• RECORDS
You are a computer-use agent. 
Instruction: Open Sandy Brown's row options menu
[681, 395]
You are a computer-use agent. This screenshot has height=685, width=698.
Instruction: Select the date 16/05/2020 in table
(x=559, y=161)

• TO BE DONE
Format every line of the items above as a Markdown table with two columns, Row and Item line. Number the lines in order and leave out any blank ones.

• COMPLETE ANSWER
| Row | Item line |
|---|---|
| 1 | You are a computer-use agent.  |
| 2 | Instruction: Open Sandy Brown's row options menu |
| 3 | [681, 395] |
| 4 | You are a computer-use agent. This screenshot has height=685, width=698. |
| 5 | Instruction: Select the date 16/05/2020 in table |
| 6 | (x=559, y=161) |